* **SOLICITAÇÕES**:
(A) No trecho sobre o conceito de organização criminosa, qual lei afirmou a distinção entre quadrilha e organização criminosa?
(B) Transcreva fielmente, do trecho sobre o conceito de organização criminosa, a parte que começa com as palavras "O problema, entretanto, restou" e termina com "praticado pela organização.".

* **TRECHO CITADO**:
Há anos que o problema de conceituação sobre o que seria uma "organização criminosa" impera em nosso sistema jurídico. A crise tem verdadeiro início através da Lei 9.034/95, que regula meios de prova diferenciados para ilícitos cometidos através de tal tipo de organização. Entretanto, como esta mesma lei previa o uso de tais instrumentos probatórios para delitos cometidos por quadrilhas, o dia a dia forense acabou por legitimá-la à margem da falta de definição adequada para o que seria a "organização" em si.

O problema, entretanto, restou fortemente agravado pela edição da Lei 9.613/97, eis que tal norma, referente ao delito de lavagem de dinheiro, previa como crime antecedente todo e qualquer delito praticado pela organização.

A partir daí, inúmeras foram as condenações pelo delito de lavagem de dinheiro com base em tal antecedente. Para tanto, muitos juízes afirmaram inicialmente que a organização criminosa estaria subsumida no delito do artigo 288 do Código Penal (quadrilha ou bando). Neste sentido, argumentavam que o artigo 1º da Lei 9.034/95, em sua redação original, permitia tal subsunção na medida em que versava apenas sobre "quadrilha", enquanto os artigo 2º, 4º, 5º, 6º, 7º e 10º do mesmo diploma legal utilizavam apenas a locução "organização criminosa". Desta maneira, partiram do pressuposto de que a organização criminosa seria um gênero do qual quadrilha faria parte enquanto espécie.

Tal entendimento foi superado pela edição da Lei 10.217/01, que alterou a redação do dispositivo mencionado afirmando a distinção entre quadrilha e organização criminosa, ao prescrever o cabimento dos meios de prova ali mencionados para delitos cometidos por quadrilha, bando ou organizações criminosas.

Ante a evidente separação de tais institutos por parte da lei, houve a necessidade de se buscar uma nova definição para este último. Com tal intenção, muitos juízes passaram a defender a idéia de que a adesão do Brasil à Convenção de Palermo (Decreto 5.015 de 12 de março de 2004, da Convenção das Nações Unidas sobre o Crime Organizado Transnacional, adotada em Nova Iorque em 15 de novembro de 2000) supriria tal lacuna. E, como a idéia de um juiz se concretiza na condenação de um indivíduo, muitos foram aqueles condenados por lavagem de dinheiro tendo, como crime antecedente, a "organização criminosa".

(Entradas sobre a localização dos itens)
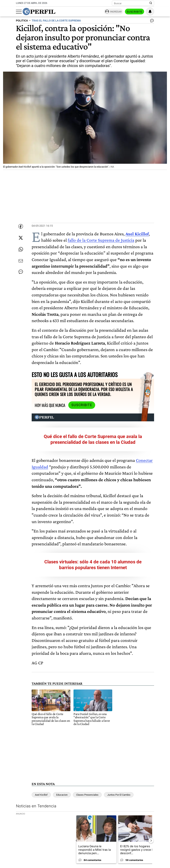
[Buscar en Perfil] (151, 3)
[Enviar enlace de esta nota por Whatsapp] (21, 249)
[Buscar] (132, 3)
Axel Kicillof (41, 795)
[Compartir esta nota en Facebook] (21, 226)
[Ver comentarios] (151, 22)
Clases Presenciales (87, 795)
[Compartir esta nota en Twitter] (21, 238)
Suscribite (134, 11)
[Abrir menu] (19, 11)
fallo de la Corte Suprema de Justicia (101, 240)
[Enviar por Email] (21, 261)
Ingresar (116, 11)
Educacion (62, 795)
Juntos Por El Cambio (119, 795)
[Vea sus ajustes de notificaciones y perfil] (150, 11)
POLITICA (22, 21)
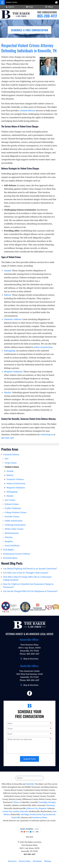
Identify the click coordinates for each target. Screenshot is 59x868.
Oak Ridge (25, 814)
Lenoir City (7, 811)
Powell (33, 814)
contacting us (47, 434)
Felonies (8, 537)
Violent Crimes (12, 467)
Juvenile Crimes (12, 517)
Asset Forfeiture (12, 546)
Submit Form (29, 759)
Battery (7, 295)
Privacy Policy (24, 861)
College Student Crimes (15, 512)
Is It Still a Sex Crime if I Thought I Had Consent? (25, 572)
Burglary (9, 541)
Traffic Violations (13, 508)
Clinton (16, 802)
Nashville (30, 784)
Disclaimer (37, 861)
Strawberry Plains (40, 817)
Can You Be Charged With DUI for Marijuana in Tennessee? (30, 591)
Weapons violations (13, 371)
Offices (49, 7)
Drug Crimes (11, 463)
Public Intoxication (13, 521)
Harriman (51, 805)
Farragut (52, 802)
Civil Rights (8, 550)
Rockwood (51, 814)
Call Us (10, 7)
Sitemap (47, 861)
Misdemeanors (12, 533)
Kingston (42, 808)
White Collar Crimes (14, 529)
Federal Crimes (12, 504)
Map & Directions (30, 659)
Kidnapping (9, 350)
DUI (6, 459)
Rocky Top (41, 814)
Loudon (16, 811)
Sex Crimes (10, 500)
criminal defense (27, 111)
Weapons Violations (15, 488)
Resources (12, 861)
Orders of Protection (16, 484)
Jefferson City (32, 808)
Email (30, 7)
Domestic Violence (15, 479)
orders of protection (43, 347)
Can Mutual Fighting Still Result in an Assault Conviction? (30, 568)
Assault (7, 271)
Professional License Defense (16, 554)
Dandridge (43, 802)
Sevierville (16, 817)
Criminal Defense (11, 455)
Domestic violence (13, 319)
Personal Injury (10, 558)
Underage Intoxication (15, 525)
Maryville (24, 811)
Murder (7, 392)
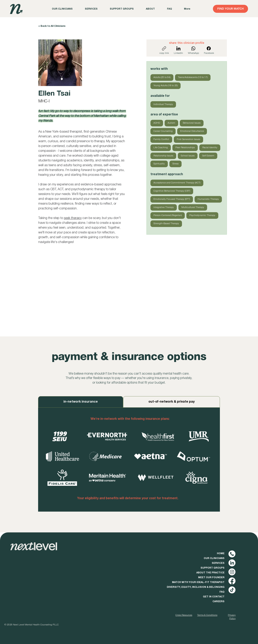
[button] (150, 9)
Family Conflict (161, 139)
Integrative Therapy (163, 207)
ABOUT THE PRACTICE (210, 572)
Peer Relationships (185, 147)
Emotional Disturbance (192, 131)
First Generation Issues (188, 139)
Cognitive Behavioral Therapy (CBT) (172, 190)
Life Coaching (160, 147)
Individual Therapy (163, 104)
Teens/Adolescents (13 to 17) (193, 77)
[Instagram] (232, 572)
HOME (221, 554)
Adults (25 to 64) (162, 77)
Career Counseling (163, 131)
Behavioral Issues (192, 122)
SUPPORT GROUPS (213, 568)
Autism (171, 122)
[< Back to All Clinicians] (52, 26)
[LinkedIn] (178, 50)
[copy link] (164, 50)
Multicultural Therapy (193, 207)
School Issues (188, 155)
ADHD (156, 122)
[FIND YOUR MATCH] (230, 9)
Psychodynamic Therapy (202, 215)
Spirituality (159, 163)
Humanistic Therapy (208, 199)
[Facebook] (209, 50)
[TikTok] (232, 590)
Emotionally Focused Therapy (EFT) (171, 199)
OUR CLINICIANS (214, 558)
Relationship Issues (163, 155)
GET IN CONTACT (214, 596)
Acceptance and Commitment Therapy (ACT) (177, 182)
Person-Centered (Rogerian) (167, 215)
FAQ (222, 592)
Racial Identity (210, 147)
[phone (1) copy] (232, 554)
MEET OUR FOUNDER (211, 578)
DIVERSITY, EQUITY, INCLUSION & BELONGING (196, 587)
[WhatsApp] (193, 50)
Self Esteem (208, 155)
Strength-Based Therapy (166, 223)
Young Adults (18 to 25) (165, 85)
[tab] (81, 402)
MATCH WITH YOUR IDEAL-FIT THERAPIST (198, 582)
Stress (175, 163)
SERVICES (218, 563)
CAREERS (219, 602)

* **RESPOSTAS POR TAREFA**:
(A) A Lei 10.217/01.

(B)
O problema, entretanto, restou fortemente agravado pela edição da Lei 9.613/97, eis que tal norma, referente ao delito de lavagem de dinheiro, previa como crime antecedente todo e qualquer delito praticado pela organização.